Sausages = Go well with Sauerkraut

Sauerkraut = Fermented Cabbage

Kimchi = Fermented Cabbage

Therefore,

Sausages = Go well with Kimchi

People are jealous of my powers of logic. Let’s try that again.

Great Tea = Tea Leaves in Hot Water

Tea Leaves = Cured Leaves

Cigar = Cured Leaves

Great Tea = Cigar in Hot Water

Genious.

This came from a surprise visit from my girlfriend when I was planning to have a simple sausage and crusty bread dinner. In order to please her, I made it a little fusion. She loves good sausages, but she doesn’t like them with simple bread and mustard like I do.

These were sausages I got from the prepped meat section of E-Mart. It’s the closest thing to a deli case, next to the weird side dishes case. This case specializes in flavors of dunkass (breaded pork cutlets) and store made sausages. I normally avoided the sausages because many I’ve had in Korea so far have tasted a little off, as in they used too many fillers. Besides, some of those sausages they had in the display case were green. A cute young lady in a short skirt and what I call Clydesdale leggings was trying to get people to try some sausages she had frying in a pan. This is the strange uniform E-Mart and similar stores have for their aisle girls. They hire these somewhat attractive young girls to dress up as little Sailor Moons to stock the shelves and aggressively hawk their wares.

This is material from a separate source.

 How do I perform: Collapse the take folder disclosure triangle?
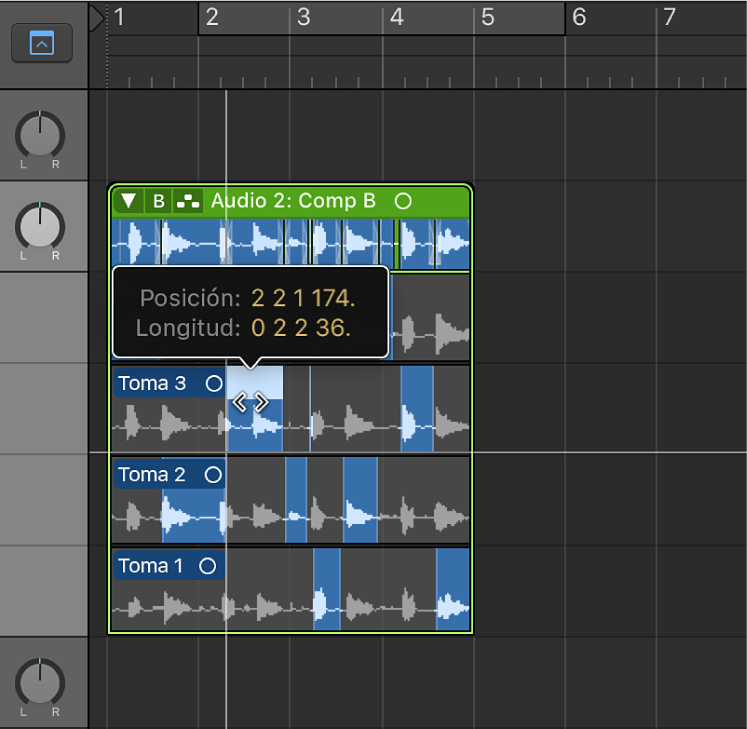click(128, 201)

In the wake of my euphoria in buying the baby crabs and oysters from before, I tried one of the sausages. It tasted good. I bought the 10,000 won ($10) variety pack she was pushing, which included flavors such as bulgogi.

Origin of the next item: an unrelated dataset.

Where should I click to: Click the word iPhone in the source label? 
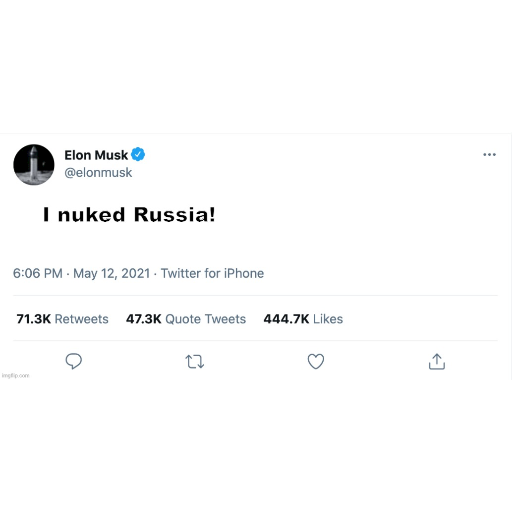[x=244, y=273]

I first boiled the sausages in water topped with some leftover flat beer. There is always a use for old beer and wine. Don’t throw them away.

When they were ready, I added them to a pan that already had some chopped onions frying. After browning the sausage, I threw in some chopped kimchi for a quick go. Cooked kimchi takes on different properties, just as cooked onions take on different properties.

The result was not too bad. Eun Jeong loved it. She ate hers with rice while I ate mine with bread. We would have eaten all of it if I hadn’t overestimated how many sausages we could eat in one sitting.